Barbers loom large in lives of the high and mighty

May 01, 1994|By New York Times News Service

As Sal Fodera prepared to take off for two weeks in England earlier this month, businessmen in and around New York City begged for last-minute appointments with him.

No, Mr. Fodera is not the indispensable psychiatrist to the business stars or the stockbroker of choice. He is much more important to these power brokers: he is their barber.

"I work around Sal's schedule," Vince McMahon, chairman and chief executive of the World Wrestling Federation, said. "I try to schedule some business appointments when I come in from Connecticut, but it's Sal's schedule I'm basing it on."

The bond between men and their barbers is a tight one, bred of an association longer than many marriages and built on a confidence that rivals that between lawyers and their clients. Johnnie Cochran, the lawyer who represents Michael Jackson and Reginald Denny, has been going to his barber, Lovie Terrell, in Inglewood, Calif., for 24 years. Mr. Cochran has a regular appointment at 8 a.m. every Thursday for a trim and a facial.

And in New York, Mr. Fodera's clients followed him when he left his old chair at the Warwick Hotel several years ago for the marble and leather salon at the St. Regis Hotel, where he now works. "Sal becomes a confidante at times," said Lee Salomon, a former senior vice president for the William Morris Agency who has his own entertainment agency.

Barber-shop confidences build such loyalty that men often shudder at the thought of going to a new barber. Given the tales told and the touch-ups done in the barber chair, the loyalty is understandable.

Although barbers say 75 percent of their male executive customers get manicures and up to 40 percent color their hair, most clam up when asked to name those whose fingers are pampered or locks rinsed.

But some clients are willing to at least hint at some of what goes on in the private salons and discreet corner chairs of barber shops in New York and Los Angeles.

Peter Ikin, senior vice president of marketing and artist development at Warner Music International in New York, acknowledges with much good humor that he not only goes to his hairstylist, Giacomo Forbes, for a great cut and good conversation, but also for the "little sun kisses" that Forbes discreetly rinses through his hair. And the investment manager Gordon Bowyer, a vice president with James C. Edwards & Co., jokes that his barber, Jacques Dussol of Peppe & Bill in the Plaza Hotel, "is very, very good at trimming away the gray. I always come out looking just a bit younger than when I went in. It's a great little trick."

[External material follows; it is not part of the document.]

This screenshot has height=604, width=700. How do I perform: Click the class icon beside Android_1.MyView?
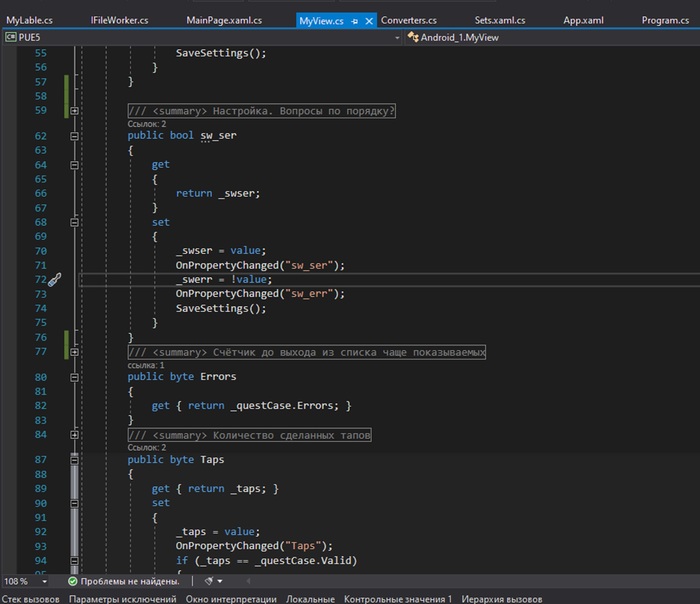coord(413,37)
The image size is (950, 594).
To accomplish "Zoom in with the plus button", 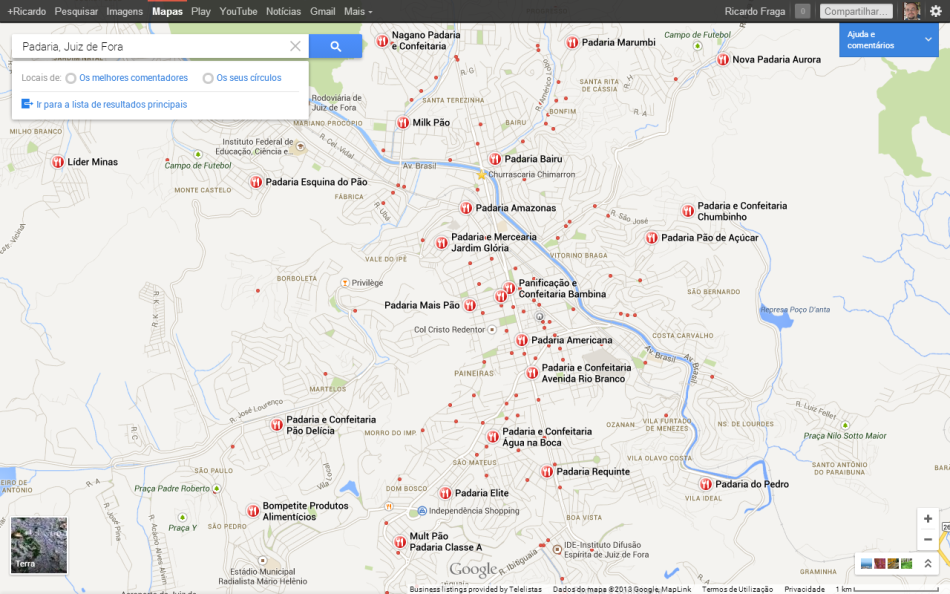I will point(928,519).
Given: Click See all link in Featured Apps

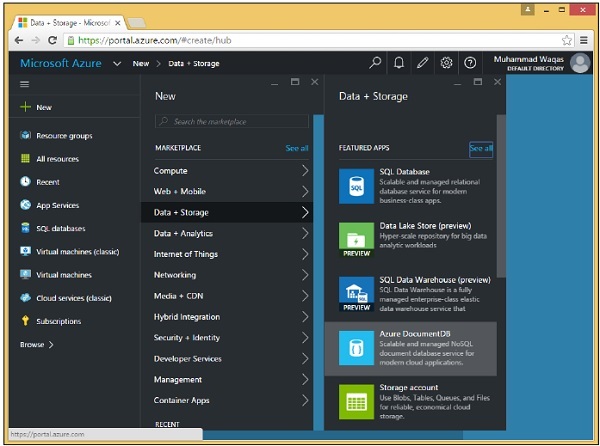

Mr. Dussol, whose clients include the former mayor of New York, John V. Lindsay; a former press secretary for Richard M. Nixon, Ronald Ziegler, and ambassadors and dozens of lawyers and business people, claims that if things keep moving in the current direction, he "won't have any guys with gray hair by 1995."

Mr. Dussol says 95 percent of the men who color their hair do not tell their spouses about it, so he sends them home with instructions on how to keep the secret, including using a dark towel to dry their hair for a while.